Eh. I thought the suggestion was unambiguously that V'ger had digitized whole galaxies, plausibility be damned darned. :shrug:
 
Note that "In Thy Image" intended that the original Ilia would be restored at the end of the first telemovie, and the "light bee" inside the V'ger Probe (in both of its forms) was to be found, burnt out. Decker was intended to return in the beginning of whichever episode was chosen to be the second adventure. And, at one point in the panicked planning of the non-existent last third of the final draft shooting script, the three Klingon ships were going to materialize in Earth orbit after Decker's transcendence.
 
I admit, a cynical part of me used V'Ger as the origin of the Borg in my tabletop RPG.

Obviously that isn't EU canon.

It utterly inverts the "good" of the ending but gives an origin which makes sense. By merging humans with super-intellect, it spreads itself to other humanoid species to learn from them and upgrade them.
 
It utterly inverts the "good" of the ending but gives an origin which makes sense. By merging humans with super-intellect, it spreads itself to other humanoid species to learn from them and upgrade them.

Except that doesn't work, because the Borg have been around for hundreds or thousands of years. There are contradictory references onscreen to just how old they are, but we know the Vaadwaur had dealings with them in the 15th century CE.

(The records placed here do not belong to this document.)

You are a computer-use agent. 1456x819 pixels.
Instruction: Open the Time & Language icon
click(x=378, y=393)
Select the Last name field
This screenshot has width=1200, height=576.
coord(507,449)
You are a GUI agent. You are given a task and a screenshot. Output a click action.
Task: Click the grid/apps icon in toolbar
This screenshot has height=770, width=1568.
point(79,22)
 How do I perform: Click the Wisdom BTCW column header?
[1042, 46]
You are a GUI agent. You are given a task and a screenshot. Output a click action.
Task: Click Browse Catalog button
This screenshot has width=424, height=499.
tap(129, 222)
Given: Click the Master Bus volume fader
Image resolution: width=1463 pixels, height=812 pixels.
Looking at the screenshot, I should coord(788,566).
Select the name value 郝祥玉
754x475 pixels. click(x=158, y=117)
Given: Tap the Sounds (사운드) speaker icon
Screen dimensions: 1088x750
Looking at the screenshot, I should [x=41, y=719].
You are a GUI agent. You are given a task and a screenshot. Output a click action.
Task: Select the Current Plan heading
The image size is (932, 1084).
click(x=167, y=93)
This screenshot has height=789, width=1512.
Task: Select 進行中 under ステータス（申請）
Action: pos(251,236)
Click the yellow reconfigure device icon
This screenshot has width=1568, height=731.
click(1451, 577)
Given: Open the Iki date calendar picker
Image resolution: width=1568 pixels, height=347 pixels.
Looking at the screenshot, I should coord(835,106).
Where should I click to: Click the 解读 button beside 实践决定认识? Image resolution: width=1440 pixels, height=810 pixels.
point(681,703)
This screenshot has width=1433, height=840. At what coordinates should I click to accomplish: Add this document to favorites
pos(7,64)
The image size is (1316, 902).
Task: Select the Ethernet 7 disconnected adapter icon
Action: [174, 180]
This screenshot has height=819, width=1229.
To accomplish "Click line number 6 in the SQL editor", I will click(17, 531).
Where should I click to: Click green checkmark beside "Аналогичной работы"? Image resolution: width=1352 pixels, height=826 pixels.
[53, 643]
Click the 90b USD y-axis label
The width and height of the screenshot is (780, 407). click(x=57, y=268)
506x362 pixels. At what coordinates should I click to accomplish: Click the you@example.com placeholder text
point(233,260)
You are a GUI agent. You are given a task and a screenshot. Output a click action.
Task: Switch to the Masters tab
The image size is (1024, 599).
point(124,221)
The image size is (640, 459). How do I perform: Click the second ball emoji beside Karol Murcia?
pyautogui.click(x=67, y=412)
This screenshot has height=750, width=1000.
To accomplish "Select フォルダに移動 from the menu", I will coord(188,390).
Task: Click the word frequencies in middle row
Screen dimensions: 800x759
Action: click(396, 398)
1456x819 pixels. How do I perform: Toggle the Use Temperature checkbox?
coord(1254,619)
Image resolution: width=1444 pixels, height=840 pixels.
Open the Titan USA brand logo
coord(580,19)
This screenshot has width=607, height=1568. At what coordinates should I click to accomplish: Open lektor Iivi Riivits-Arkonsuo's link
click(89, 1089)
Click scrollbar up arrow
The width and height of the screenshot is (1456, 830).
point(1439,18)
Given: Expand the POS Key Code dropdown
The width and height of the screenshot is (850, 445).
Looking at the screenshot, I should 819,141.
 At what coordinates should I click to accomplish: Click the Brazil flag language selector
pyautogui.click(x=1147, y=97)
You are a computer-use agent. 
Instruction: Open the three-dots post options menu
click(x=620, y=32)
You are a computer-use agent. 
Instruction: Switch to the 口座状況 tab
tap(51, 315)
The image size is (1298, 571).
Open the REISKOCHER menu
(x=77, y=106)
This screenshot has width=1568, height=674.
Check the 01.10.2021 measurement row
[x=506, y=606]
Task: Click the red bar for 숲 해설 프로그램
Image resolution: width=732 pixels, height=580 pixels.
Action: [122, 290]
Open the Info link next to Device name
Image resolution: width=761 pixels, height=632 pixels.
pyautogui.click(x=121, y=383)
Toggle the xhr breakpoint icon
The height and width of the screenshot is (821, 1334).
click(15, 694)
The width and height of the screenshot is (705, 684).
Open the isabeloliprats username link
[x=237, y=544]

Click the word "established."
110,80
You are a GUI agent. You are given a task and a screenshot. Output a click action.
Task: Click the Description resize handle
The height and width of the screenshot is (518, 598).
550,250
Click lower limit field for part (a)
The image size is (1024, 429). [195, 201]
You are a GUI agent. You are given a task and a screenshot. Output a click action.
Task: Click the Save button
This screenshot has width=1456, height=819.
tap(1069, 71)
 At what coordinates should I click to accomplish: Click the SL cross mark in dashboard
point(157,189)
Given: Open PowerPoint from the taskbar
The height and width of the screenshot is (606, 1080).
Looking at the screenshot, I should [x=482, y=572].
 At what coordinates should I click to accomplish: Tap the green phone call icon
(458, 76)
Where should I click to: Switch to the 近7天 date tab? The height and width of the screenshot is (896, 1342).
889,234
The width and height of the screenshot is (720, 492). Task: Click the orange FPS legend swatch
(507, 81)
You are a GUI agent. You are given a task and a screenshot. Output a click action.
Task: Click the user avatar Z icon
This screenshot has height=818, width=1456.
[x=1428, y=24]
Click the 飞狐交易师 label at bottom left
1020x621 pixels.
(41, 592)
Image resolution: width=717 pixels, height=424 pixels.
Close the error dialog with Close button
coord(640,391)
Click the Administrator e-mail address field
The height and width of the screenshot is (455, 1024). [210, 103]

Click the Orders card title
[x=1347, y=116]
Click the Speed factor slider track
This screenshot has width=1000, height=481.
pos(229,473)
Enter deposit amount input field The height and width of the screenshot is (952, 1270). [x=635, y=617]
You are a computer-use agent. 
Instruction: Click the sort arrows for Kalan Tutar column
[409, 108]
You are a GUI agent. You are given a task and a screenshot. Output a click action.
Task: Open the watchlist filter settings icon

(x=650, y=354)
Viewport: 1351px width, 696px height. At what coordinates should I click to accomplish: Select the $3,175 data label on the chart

Besides, the Borg's technology is enormously less advanced than V'Ger's. V'Ger was so advanced that our universe was no longer big enough to contain it. Its technology was so refined that it was almost organic, and it could "assimilate" things simply by converting them into energy and storing them as data. Borg tech is crude and clunky in comparison.
 
Except that doesn't work, because the Borg have been around for hundreds or thousands of years. There are contradictory references onscreen to just how old they are, but we know the Vaadwaur had dealings with them in the 15th century CE.

Time travel man! Time travel!

Besides, the Borg's technology is enormously less advanced than V'Ger's. V'Ger was so advanced that our universe was no longer big enough to contain it. Its technology was so refined that it was almost organic, and it could "assimilate" things simply by converting them into energy and storing them as data. Borg tech is crude and clunky in comparison.

From the emotional standpoint, I actually have an issue with it also because it means for all the good Kirk did, he actually did far far more evil--albeit by accident and the best of intentions.
 
From the emotional standpoint, I actually have an issue with it also because it means for all the good Kirk did, he actually did far far more evil--albeit by accident and the best of intentions.

Well, the thing is, for all Kirk's insistence in TMP about how he had to be the one to command the Enterprise, when you get right down to it, he didn't actually accomplish much. Spock and Decker did all the work figuring out what V'Ger's deal was, and Decker was the one who made the choice to merge with V'Ger. Although I guess it was Kirk's bluff to the Ilia probe that got them taken to Voyager 6 so that they could piece the rest together. Still, it can hardly be said to be his responsibility exclusively.
 
In that regard, could it be argued that TMP is the film where Kirk has the least agency?

TMP was embarrassing for the Captain. I think if they have wrongful death suits in the future, the families of those two transporter victims have a case.

Not to mention he almost crashed the ship because he left the parking brake on.